In the financial year 2015, no hedge transactions were recognized with fair value hedges or to hedge a net investment in foreign operations.

Share-Based Payments

Share-based payments for employees of the Bertelsmann Group include equity-settled share-based payment transactions and cash-settled share-based payment transactions. Equity-settled share-based payment transactions are granted to certain directors and senior employees in the form of share options. The options are granted at the market price on the grant date and are exercisable at that price. For share options, the fair value of the options granted is recognized as personnel costs with a corresponding increase in equity.

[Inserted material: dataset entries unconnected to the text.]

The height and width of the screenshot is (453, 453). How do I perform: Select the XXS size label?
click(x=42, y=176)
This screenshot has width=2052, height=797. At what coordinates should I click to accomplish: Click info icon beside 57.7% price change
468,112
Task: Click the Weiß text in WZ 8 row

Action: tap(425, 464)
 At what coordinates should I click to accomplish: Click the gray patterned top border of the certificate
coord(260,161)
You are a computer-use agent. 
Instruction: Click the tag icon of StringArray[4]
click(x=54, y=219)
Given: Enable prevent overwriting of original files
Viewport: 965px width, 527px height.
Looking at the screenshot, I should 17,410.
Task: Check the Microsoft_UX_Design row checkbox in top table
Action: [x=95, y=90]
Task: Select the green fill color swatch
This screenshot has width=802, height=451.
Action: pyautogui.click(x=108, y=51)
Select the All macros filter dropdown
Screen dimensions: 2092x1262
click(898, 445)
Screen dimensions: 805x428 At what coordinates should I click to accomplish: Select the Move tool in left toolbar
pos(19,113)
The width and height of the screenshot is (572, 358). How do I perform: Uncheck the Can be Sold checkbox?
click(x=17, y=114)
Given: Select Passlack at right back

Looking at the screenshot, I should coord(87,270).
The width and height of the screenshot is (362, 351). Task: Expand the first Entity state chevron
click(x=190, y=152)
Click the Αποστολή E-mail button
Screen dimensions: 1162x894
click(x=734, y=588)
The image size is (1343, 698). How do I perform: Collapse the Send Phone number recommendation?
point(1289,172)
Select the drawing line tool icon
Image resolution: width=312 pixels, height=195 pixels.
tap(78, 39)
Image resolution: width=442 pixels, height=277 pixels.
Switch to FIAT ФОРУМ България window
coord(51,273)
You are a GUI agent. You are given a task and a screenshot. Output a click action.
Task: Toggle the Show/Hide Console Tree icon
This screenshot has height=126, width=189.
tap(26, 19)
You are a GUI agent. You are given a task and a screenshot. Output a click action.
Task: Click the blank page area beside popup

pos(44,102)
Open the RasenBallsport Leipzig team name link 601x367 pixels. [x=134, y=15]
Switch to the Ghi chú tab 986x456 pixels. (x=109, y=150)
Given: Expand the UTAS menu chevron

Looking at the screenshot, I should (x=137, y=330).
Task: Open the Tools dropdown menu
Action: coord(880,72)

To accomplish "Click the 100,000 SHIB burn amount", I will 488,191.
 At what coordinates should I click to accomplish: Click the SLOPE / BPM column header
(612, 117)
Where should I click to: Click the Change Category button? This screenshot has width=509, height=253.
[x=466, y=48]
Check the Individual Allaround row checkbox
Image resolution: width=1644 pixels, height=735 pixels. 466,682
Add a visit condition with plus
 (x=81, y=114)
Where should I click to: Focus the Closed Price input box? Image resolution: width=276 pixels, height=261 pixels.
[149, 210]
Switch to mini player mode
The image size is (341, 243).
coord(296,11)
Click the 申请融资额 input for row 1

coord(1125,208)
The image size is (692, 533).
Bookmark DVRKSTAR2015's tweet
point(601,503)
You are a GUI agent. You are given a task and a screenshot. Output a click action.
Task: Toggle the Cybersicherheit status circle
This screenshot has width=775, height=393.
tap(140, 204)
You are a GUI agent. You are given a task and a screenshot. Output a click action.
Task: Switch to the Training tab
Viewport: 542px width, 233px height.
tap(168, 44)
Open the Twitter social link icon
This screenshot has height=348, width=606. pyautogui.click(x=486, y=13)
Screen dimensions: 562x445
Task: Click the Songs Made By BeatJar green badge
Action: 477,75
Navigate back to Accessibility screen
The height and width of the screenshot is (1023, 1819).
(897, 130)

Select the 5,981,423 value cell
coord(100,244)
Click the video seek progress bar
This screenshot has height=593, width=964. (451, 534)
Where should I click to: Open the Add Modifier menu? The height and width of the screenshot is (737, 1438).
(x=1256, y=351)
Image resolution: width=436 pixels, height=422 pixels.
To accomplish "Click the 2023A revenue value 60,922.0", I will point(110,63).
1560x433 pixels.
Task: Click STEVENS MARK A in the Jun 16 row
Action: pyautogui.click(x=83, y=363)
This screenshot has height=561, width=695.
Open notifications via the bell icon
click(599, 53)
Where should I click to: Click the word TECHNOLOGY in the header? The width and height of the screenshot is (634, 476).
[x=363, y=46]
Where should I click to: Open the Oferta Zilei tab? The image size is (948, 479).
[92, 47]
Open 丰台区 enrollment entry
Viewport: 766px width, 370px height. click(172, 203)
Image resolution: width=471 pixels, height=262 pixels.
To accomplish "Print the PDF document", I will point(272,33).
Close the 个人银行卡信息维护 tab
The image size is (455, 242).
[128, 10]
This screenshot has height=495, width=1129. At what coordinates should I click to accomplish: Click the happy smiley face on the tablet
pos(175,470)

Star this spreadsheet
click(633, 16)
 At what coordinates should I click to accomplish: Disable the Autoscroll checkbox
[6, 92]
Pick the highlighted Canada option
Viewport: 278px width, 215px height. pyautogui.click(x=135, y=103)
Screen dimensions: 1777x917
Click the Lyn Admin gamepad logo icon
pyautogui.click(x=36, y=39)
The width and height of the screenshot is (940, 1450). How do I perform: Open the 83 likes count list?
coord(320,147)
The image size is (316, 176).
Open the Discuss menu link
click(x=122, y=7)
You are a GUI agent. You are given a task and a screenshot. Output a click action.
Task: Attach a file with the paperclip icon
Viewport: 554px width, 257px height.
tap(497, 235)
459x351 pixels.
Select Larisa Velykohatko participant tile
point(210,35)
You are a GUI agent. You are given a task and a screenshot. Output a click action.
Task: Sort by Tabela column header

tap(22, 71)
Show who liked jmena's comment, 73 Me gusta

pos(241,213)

The fair value is measured at the grant date and allocated over the vesting period during which the employees become unconditionally entitled to the options. The fair value of the options granted is measured using a binomial option pricing model, taking into account the terms and conditions at which the options were granted. The amount recognized as an expense is adjusted to reflect the actual number of share options vesting. Share options forfeited solely due to share prices not achieving the vesting threshold are excluded.
The financial liability of cash-settled share-based payment transactions is measured initially at fair value at grant date using an option pricing model. Until the liability is settled, its fair value shall be remeasured at the end of each reporting period and at the date of settlement, with any value changes recognized in profit or loss as personnel costs of the period.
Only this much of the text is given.